The principles of ghostwriting

The principles of ghostwriting

Claire Walker

Claire Walker

It’s Halloween and once again we find ourselves preparing for a night of dressing up and pretending to be something we’re not. Whilst for many people this only happens once a year, for many communications professionals we switch to being someone else on a weekly basis.

You will be extremely hard pressed to find any business executive that is able to take time out of their day to do their own written content (that’s not to say the thoughts and ideas aren’t theirs!). But content marketing has created a demand within organisations for ghost written content on behalf of time poor executives to feed the busy communications machine. This content is important to a communications programme because it provides journalists and readers with thought provoking content and opinions, boosting brand exposure, which is why most communications professionals spend a lot of time ghostwriting for clients and colleagues.

Ghostwriting, the act of creating work like a book or a byline for someone else to take the credit, can be spooky at first for anyone managing the process or writing the content themselves. The mere thought of whether or not you’re doing or saying the right things can send a shiver down your spine. Part of this fear is down to not knowing the ins and outs of what is required for great ghostwritten copy.

This is because whilst ghostwriting is an individual task, it can have significant blow back on organisations if things go wrong. Melania Trump’s speech writer recently had a bit of a nightmare for plagiarising extracts of her speech from a similar speech by Michelle Obama, which carried a significant backlash for the Trump campaign.

To avoid creating your own nightmare, here are my five principles to follow when managing ghostwriters or doing your own written content.

What is the author’s intention?

It’s important to establish the author’s intention of the work, in order to ensure that what is being produced is relevant. What are their aims and what do they want to achieve from content produced for them? What is it contributing in terms of brand exposure and messaging?

You also need to establish clearly who is responsible for the work. Yes you may have written the piece, but ultimately as a by-lined piece of work your subject needs to accept overall responsibility for any comments or opinions. That’s something that needs to be secured up front by whoever is managing the process.

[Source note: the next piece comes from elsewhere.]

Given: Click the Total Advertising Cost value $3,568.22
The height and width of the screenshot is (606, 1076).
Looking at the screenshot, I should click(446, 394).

If they don’t say it, don’t write it

Responsibility defined, you also need figure out “what you can/can’t talk about?” This will set out guidelines as to what is completely off topic and what kind of things interest them, allowing writers to add personality and nice little touches. Some people will want to talk about family and hobbies, others will want to steer clear.

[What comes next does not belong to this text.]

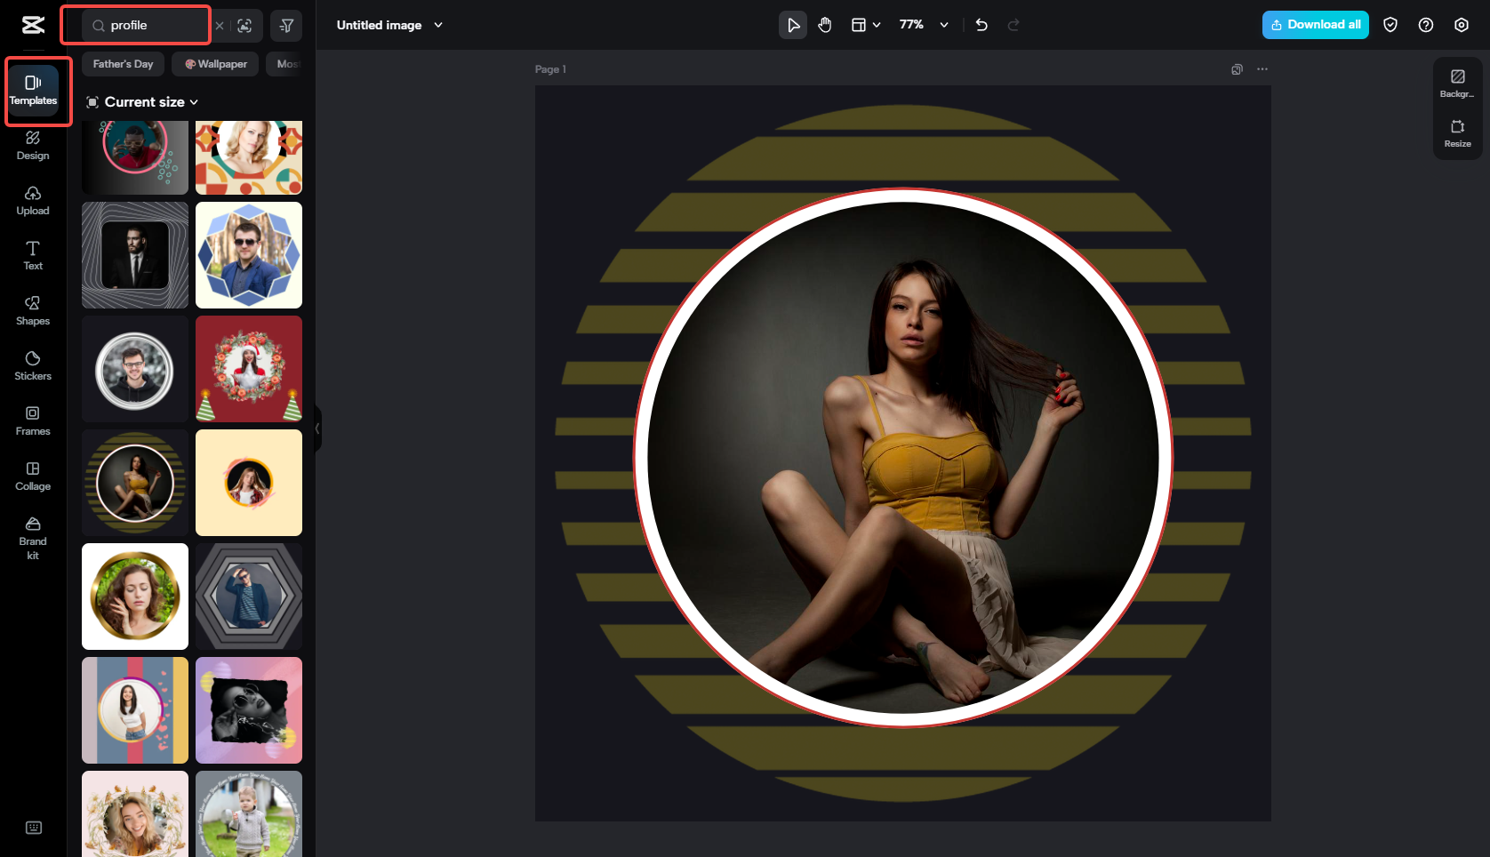Image resolution: width=1490 pixels, height=857 pixels.
Task: Open search by image
Action: pos(244,26)
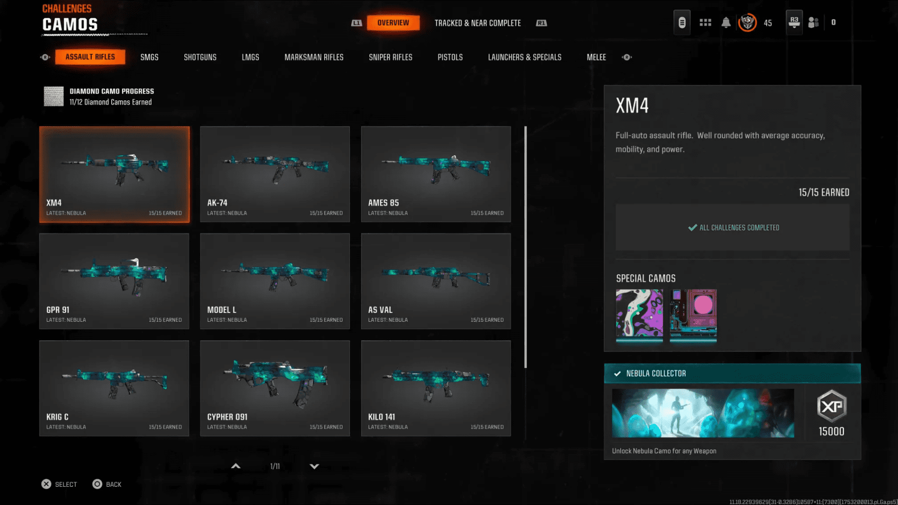
Task: Switch to the SMGs category tab
Action: [149, 57]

It’s also important to at least get some indication of what your subject would like to say in individual pieces. Unless the writer is explicitly an industry expert on mobile telecommunications, learning and development, etc. then they will not know the ins and outs of the complex matters your subject deals with every day. Whilst they cannot make time to write their own pieces, the sentiment and opinions expressed will still need to be the subject’s own.

Get under your subject’s skin

When the writer is speaking to the subject, it’s important to avoid limiting questions to yes or no responses, because this limits the writing. Ask open-ended questions to invite them into talking about themselves or what they are passionate about. Research is an important aspect of this, because relevant issues can be presented to get the subject’s opinion on it, giving a topical hook to the piece.

It’s also important to stay on topic. It’s so easy to get side tracked into a 30-minute conversation about how much everyone loves Halloween. Whilst that’ll be great to help get a feel for the person, the writer must always lead the subject back to the original conversation: “Halloween is a bit of a nightmare, but I suppose it’s not as big a nightmare as digital transformation.”

Trouble could be knocking at the door

All content should be original. Take inspiration from other pieces but never copy and take parts for your piece. It will be embarrassing for the business and the company executive. Not only is plagiarism totally lazy, it also shows you have no faith in your work and consequently, no faith in what the company executive is telling you. It’s dangerous, unethical and can massively impact your brand’s and your subject’s credibility.

I recently wrote a blog post on the six golden rules to catch plagiarism and prevent it from happening. Providing you take into consideration those points, this should never be a problem.

Trick or treat?

It’s important to consider that whilst ghost writing copy is an individual task, the benefits and ramifications affect the entire organisation. That’s why you need to be very clear in your aims and have the buy in of your subject in terms of preparation work and approvals, whether you are writing the content yourself or simply managing the process. Good ghostwritten content will have a positive impact on your brand and provide you with great brand exposure, ensuring you keep the nightmares away.


Now a straw poll – did I write this or was it ghost-written for me?